• **THE TASK**
Reproduce the items from the line with "Alumni Council Corner | April 2025 (66, 1134)" up to and including the line with "6.1.01.09 (59, 1395)", swapping "Alumni Council Corner" for "Alumni Council Update" and leaving everything else unchanged.

• **DATA IN THIS EXERCISE**

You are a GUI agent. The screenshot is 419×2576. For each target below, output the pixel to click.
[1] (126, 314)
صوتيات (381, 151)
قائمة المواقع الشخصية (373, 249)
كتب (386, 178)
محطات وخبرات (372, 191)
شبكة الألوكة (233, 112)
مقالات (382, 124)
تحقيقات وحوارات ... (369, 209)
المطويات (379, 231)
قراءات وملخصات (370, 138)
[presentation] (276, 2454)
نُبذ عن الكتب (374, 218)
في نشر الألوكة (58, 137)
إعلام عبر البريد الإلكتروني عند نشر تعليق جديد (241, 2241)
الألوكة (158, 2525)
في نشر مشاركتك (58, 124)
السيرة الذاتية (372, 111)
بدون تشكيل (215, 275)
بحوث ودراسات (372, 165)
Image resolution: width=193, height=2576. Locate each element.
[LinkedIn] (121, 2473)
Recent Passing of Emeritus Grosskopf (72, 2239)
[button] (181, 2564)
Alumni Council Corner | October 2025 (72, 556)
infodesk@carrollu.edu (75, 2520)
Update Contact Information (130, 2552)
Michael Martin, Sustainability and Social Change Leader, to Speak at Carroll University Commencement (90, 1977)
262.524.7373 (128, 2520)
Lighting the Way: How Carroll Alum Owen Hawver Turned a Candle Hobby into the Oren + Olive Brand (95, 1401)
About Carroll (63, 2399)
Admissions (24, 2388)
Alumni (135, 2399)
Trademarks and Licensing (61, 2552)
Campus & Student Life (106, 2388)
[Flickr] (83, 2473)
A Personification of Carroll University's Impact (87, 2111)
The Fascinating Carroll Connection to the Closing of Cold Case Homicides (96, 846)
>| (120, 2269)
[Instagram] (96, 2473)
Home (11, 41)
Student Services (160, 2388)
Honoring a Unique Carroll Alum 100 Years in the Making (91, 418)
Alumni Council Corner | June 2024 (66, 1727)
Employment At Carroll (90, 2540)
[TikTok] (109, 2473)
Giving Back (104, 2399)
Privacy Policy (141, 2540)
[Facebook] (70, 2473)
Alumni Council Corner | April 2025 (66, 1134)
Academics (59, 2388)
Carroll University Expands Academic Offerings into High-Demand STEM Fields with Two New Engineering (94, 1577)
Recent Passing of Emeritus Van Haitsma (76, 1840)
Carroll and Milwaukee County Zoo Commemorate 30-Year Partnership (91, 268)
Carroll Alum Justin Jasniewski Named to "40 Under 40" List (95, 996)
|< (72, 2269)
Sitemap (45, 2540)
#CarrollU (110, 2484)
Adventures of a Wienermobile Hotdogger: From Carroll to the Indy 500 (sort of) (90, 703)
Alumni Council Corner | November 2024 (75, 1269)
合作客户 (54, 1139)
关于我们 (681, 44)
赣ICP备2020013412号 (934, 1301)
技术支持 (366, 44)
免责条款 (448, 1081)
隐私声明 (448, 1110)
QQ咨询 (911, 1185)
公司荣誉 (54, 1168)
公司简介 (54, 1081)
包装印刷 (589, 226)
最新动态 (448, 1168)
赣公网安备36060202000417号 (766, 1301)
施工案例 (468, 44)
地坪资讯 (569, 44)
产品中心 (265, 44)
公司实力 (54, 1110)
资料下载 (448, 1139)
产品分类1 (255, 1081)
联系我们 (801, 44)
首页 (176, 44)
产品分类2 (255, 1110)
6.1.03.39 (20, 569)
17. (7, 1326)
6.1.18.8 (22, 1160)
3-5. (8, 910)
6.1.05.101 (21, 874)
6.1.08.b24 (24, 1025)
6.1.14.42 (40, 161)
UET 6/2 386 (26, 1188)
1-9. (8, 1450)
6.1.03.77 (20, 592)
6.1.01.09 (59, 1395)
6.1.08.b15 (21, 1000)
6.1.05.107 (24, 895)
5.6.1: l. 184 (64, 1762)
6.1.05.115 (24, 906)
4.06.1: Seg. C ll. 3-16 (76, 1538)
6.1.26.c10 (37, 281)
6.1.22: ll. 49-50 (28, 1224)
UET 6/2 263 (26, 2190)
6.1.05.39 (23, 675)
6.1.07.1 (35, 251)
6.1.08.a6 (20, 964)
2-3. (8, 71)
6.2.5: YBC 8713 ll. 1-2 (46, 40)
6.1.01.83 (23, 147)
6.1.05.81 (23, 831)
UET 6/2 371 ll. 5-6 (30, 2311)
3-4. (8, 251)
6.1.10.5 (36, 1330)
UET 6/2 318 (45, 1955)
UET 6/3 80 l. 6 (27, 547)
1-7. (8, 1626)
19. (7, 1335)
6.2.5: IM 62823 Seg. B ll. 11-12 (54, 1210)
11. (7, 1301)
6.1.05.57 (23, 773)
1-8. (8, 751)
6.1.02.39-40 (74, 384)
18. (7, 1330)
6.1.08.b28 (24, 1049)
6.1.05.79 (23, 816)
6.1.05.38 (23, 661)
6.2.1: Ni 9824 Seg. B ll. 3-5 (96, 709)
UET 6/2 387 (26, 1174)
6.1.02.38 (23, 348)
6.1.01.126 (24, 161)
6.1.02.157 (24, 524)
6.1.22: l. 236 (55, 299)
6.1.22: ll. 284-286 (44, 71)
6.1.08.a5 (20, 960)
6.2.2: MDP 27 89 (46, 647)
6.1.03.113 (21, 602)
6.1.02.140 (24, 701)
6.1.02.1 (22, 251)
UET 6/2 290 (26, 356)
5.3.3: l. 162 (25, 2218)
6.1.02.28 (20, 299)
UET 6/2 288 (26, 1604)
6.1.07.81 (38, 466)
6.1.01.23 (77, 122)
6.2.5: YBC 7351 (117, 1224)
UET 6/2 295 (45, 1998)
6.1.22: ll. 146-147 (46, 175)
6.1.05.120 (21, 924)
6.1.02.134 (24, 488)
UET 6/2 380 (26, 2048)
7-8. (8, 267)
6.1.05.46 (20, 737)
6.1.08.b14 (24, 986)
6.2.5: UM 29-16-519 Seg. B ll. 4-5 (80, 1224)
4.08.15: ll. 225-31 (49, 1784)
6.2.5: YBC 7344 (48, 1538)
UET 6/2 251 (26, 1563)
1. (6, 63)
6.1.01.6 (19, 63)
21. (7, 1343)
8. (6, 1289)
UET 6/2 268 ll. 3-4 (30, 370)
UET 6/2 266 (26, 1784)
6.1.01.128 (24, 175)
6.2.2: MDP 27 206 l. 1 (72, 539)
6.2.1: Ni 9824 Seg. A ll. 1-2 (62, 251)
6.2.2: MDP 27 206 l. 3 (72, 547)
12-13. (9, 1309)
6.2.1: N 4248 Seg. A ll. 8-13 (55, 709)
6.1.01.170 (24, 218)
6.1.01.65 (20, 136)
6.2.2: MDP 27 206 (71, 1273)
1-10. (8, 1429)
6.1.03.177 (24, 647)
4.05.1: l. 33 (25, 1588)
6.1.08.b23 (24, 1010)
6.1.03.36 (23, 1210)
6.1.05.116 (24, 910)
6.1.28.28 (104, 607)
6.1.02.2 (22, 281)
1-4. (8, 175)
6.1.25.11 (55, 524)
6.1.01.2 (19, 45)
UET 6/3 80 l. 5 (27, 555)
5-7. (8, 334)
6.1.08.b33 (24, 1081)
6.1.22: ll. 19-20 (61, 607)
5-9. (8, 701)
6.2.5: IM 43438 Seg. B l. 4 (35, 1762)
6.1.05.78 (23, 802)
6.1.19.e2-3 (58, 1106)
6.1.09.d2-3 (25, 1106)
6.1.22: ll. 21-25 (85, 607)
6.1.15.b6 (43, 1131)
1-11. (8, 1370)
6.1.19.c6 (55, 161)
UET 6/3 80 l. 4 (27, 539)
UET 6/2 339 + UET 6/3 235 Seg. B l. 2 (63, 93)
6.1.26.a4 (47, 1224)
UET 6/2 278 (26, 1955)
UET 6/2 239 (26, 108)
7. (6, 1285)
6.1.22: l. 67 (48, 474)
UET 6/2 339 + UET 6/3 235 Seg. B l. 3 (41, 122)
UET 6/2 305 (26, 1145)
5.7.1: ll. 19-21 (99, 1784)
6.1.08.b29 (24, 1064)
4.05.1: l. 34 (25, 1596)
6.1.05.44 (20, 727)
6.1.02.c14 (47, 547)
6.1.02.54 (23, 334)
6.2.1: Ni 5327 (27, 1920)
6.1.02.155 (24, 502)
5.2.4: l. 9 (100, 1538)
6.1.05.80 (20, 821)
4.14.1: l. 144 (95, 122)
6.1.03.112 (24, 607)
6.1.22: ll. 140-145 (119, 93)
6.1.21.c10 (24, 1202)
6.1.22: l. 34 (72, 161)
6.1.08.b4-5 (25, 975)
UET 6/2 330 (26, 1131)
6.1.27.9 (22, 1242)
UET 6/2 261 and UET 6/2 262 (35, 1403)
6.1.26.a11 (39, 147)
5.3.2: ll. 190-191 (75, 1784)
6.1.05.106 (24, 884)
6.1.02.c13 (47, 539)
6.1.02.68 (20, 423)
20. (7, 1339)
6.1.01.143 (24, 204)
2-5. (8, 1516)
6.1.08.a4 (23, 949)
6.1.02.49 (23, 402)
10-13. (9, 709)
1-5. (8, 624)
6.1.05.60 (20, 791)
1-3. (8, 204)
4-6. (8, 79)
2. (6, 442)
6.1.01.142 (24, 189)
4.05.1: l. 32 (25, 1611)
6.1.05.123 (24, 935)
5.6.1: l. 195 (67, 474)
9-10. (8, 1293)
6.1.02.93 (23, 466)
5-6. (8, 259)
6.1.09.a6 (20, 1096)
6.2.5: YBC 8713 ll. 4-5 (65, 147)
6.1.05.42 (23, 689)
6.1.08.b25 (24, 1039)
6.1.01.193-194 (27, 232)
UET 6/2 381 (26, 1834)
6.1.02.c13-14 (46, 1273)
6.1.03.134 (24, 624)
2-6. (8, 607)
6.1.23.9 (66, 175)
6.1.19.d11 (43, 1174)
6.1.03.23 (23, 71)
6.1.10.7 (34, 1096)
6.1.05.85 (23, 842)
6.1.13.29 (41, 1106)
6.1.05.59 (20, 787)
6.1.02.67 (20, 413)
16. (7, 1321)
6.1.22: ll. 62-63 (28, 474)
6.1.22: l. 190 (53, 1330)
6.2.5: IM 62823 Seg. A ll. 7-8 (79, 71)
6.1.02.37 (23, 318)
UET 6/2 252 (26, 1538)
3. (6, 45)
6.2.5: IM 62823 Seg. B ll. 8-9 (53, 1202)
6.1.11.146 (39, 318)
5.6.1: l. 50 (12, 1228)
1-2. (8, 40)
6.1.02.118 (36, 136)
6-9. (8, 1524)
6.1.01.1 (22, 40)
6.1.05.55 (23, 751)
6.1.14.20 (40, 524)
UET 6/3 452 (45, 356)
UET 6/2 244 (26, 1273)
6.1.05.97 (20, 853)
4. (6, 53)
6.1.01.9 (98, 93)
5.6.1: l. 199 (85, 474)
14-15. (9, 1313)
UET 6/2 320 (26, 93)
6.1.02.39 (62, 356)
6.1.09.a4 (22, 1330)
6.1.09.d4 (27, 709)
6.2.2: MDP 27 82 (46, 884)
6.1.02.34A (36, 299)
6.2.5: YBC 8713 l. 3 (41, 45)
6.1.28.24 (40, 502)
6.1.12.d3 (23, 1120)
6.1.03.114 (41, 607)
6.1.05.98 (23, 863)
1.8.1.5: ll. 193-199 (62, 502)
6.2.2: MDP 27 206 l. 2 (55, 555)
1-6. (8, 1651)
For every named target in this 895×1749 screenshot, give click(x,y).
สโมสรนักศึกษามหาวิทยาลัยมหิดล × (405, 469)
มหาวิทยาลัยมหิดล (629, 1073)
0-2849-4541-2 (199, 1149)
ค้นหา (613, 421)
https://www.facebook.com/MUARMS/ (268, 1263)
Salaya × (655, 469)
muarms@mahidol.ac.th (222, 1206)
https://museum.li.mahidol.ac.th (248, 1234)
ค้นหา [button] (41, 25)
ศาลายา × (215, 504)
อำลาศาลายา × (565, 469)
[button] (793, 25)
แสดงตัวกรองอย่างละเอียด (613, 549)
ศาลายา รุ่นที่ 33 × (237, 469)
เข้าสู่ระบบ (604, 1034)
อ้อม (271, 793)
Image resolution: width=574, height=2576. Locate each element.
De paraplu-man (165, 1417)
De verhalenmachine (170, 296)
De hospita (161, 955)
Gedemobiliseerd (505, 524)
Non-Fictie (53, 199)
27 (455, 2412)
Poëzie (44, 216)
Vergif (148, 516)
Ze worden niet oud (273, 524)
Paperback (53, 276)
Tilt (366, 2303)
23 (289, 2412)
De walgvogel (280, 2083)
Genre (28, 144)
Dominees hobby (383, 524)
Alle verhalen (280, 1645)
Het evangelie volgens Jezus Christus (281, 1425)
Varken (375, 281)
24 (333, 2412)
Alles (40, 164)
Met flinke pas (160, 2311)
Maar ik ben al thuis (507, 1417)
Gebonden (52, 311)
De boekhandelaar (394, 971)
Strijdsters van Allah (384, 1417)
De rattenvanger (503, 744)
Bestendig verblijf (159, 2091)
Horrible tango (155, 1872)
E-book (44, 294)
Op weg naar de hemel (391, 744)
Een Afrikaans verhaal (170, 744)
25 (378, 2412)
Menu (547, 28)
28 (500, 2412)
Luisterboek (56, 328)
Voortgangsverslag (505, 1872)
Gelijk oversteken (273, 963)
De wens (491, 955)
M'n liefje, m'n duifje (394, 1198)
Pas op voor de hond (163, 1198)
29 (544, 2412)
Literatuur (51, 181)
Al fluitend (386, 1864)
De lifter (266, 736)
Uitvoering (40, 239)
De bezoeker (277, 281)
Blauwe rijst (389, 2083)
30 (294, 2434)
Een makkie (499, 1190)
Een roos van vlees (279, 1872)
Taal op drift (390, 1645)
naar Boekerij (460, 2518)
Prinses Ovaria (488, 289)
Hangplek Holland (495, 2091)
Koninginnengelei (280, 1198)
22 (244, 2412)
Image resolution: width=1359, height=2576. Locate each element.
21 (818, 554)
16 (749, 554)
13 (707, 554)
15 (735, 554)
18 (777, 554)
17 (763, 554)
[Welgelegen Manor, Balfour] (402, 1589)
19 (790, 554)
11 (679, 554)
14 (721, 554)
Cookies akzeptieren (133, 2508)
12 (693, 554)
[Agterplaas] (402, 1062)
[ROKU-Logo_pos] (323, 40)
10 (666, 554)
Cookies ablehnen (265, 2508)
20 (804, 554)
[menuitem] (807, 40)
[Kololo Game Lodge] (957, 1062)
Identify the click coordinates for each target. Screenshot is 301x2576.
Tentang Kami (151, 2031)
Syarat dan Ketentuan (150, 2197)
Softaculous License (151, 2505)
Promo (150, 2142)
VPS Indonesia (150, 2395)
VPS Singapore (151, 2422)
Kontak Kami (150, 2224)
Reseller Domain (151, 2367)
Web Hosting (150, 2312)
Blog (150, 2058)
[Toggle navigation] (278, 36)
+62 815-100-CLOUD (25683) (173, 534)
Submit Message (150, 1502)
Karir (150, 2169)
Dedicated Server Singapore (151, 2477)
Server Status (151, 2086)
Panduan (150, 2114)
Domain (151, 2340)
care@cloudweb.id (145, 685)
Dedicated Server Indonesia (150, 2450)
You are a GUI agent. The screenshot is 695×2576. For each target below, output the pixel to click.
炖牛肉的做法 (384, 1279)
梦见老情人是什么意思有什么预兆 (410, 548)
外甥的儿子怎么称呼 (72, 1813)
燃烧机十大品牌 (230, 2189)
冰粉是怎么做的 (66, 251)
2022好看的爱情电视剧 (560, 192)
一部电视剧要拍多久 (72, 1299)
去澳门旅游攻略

• **REPLY**
Alumni Council Update | April 2025 (66, 1134)
Academics (59, 2388)
Carroll University Expands Academic Offerings into High-Demand STEM Fields with Two New Engineering (94, 1577)
Recent Passing of Emeritus Van Haitsma (76, 1840)
Carroll and Milwaukee County Zoo Commemorate 30-Year Partnership (91, 268)
Carroll Alum Justin Jasniewski Named to "40 Under 40" List (95, 996)
|< (72, 2269)
Sitemap (45, 2540)
#CarrollU (110, 2484)
Adventures of a Wienermobile Hotdogger: From Carroll to the Indy 500 (sort of) (90, 703)
Alumni Council Update | November 2024 (75, 1269)
合作客户 (54, 1139)
关于我们 (681, 44)
赣ICP备2020013412号 (934, 1301)
技术支持 (366, 44)
免责条款 (448, 1081)
隐私声明 (448, 1110)
QQ咨询 (911, 1185)
公司荣誉 (54, 1168)
公司简介 (54, 1081)
包装印刷 (589, 226)
最新动态 (448, 1168)
赣公网安备36060202000417号 (766, 1301)
施工案例 (468, 44)
地坪资讯 (569, 44)
产品中心 (265, 44)
公司实力 (54, 1110)
资料下载 (448, 1139)
产品分类1 (255, 1081)
联系我们 (801, 44)
首页 (176, 44)
产品分类2 (255, 1110)
6.1.03.39 (20, 569)
17. (7, 1326)
6.1.18.8 (22, 1160)
3-5. (8, 910)
6.1.05.101 (21, 874)
6.1.08.b24 (24, 1025)
6.1.14.42 (40, 161)
UET 6/2 386 (26, 1188)
1-9. (8, 1450)
6.1.03.77 (20, 592)
6.1.01.09 (59, 1395)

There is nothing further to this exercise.